As Trice says, “You see what happens when you apply IT to sometimes-sleepy verticals like agriculture. Look at what Uber has done for taxis, AirBnB for lodging or Square for payments. We can use available technology to drive immense sector growth … and food and agriculture are a huge part of the economy.”
Trice’s work to connect food and farm business with IT partners and investors seems timely. Food + Tech Connect estimates that there was over $3.9 billion in food technology and media investments and acquisitions in the first half of 2104. Meanwhile, AgFunderNews estimates that, as of mid-July, agricultural technology companies pulled in $401 million in new investments in 2014.

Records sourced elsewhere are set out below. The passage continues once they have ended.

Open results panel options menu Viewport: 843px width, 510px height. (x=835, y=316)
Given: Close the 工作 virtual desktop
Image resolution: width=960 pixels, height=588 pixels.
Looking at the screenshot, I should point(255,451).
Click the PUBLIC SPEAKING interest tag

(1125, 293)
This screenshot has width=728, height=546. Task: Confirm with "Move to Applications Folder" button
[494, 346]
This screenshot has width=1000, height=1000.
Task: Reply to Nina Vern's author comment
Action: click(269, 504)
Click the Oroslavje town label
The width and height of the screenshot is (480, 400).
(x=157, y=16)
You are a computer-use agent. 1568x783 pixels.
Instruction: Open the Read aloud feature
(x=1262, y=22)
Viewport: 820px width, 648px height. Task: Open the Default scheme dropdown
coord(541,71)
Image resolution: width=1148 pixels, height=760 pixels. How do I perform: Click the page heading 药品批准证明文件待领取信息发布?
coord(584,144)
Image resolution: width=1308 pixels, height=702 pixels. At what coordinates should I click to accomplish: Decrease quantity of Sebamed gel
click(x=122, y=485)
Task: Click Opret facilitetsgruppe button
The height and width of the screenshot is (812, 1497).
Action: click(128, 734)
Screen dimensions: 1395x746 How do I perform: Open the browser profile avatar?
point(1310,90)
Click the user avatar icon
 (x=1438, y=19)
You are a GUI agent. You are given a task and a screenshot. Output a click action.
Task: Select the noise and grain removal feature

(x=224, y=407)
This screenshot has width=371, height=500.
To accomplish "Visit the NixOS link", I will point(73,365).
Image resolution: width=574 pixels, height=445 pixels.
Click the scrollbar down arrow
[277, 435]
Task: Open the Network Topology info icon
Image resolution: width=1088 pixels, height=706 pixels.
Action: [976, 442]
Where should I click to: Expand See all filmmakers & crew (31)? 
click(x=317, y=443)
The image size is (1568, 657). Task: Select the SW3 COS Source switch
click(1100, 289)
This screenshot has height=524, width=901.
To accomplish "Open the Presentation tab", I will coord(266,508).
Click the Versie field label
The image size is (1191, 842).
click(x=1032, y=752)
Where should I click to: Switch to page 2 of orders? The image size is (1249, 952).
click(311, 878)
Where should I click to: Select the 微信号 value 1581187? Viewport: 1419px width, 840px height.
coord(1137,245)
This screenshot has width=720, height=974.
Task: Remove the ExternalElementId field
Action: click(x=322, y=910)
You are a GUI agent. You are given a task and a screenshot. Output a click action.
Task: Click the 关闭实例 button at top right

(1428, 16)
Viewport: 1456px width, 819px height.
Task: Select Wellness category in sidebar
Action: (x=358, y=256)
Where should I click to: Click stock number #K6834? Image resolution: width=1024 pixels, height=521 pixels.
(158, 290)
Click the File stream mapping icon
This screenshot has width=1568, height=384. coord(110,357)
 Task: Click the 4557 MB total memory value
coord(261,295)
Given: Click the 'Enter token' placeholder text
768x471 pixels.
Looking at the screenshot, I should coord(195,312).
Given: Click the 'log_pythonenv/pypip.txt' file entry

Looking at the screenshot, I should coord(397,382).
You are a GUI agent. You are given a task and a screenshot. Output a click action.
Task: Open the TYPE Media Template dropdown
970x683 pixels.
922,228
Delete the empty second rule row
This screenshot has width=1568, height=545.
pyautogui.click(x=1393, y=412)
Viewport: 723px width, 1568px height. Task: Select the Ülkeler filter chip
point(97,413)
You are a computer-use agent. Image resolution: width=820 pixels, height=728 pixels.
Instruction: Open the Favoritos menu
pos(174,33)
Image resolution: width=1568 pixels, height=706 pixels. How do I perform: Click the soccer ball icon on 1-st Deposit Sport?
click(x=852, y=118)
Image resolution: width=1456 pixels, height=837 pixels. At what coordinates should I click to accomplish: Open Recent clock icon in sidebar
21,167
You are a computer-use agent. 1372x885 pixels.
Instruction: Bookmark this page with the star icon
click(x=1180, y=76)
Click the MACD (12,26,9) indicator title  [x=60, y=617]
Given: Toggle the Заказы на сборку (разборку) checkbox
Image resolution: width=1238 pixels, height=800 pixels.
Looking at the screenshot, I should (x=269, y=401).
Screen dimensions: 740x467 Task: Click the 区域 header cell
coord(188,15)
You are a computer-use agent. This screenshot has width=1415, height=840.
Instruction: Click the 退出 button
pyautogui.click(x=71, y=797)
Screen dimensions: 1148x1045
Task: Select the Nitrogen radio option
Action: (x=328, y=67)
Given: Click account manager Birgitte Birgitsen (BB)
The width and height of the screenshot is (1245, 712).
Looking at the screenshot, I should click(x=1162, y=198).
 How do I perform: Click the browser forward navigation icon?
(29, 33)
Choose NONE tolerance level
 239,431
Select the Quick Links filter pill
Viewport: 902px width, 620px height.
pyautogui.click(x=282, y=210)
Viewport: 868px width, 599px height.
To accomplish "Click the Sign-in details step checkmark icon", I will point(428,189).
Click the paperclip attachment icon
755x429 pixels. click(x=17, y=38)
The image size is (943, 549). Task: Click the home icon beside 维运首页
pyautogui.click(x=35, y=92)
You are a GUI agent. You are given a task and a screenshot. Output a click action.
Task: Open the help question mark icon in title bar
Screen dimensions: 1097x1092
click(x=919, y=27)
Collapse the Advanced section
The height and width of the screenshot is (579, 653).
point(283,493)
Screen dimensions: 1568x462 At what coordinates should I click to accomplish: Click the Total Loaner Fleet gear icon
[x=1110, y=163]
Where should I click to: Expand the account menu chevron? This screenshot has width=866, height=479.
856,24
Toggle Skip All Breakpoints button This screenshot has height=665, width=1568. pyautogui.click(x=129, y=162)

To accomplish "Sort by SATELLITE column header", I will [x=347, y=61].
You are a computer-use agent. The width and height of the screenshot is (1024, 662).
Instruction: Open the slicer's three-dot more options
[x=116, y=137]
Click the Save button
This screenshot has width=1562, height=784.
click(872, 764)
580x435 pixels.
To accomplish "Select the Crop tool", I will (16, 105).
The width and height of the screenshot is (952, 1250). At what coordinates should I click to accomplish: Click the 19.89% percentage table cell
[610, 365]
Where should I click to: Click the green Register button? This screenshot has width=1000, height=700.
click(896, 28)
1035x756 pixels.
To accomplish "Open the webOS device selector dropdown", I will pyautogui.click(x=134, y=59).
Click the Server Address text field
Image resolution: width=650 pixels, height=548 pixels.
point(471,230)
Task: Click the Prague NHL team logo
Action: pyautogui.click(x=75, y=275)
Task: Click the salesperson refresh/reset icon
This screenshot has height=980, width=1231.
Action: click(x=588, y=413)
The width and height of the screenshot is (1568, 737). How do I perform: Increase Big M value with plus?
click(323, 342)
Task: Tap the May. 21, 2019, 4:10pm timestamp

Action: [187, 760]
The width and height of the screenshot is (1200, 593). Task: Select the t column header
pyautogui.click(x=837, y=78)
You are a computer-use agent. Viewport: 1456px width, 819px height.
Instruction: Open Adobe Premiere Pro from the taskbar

The Mixing Bowl is doing its part. Beyond the Soil to Fork Conference, they host regular Hacks, “Tossups” (think Meet-ups for food tech) and “Food Geeks Travel” events that bring technologists directly in contact with farmers and food producers across the globe.
What’s next for Trice and The Mixing Bowl? Trice hopes The Mixing Bowl will act as hub for building a brick and mortar “Food Lab” where entrepreneurs can test and market their ideas to customers and investors. Regardless of what the future holds, you can be assured of Trice’s commitment to connect food producers and farmers with Silicon Valley technology. As he says, “I am all in.”
Stewart Putney is a Silicon Valley entrepreneur and writer. He grows food, cooks and mixes the occasional cocktail. Stewart is the managing and online editor of Edible Silicon Valley and blogs at PutneyFarm.com.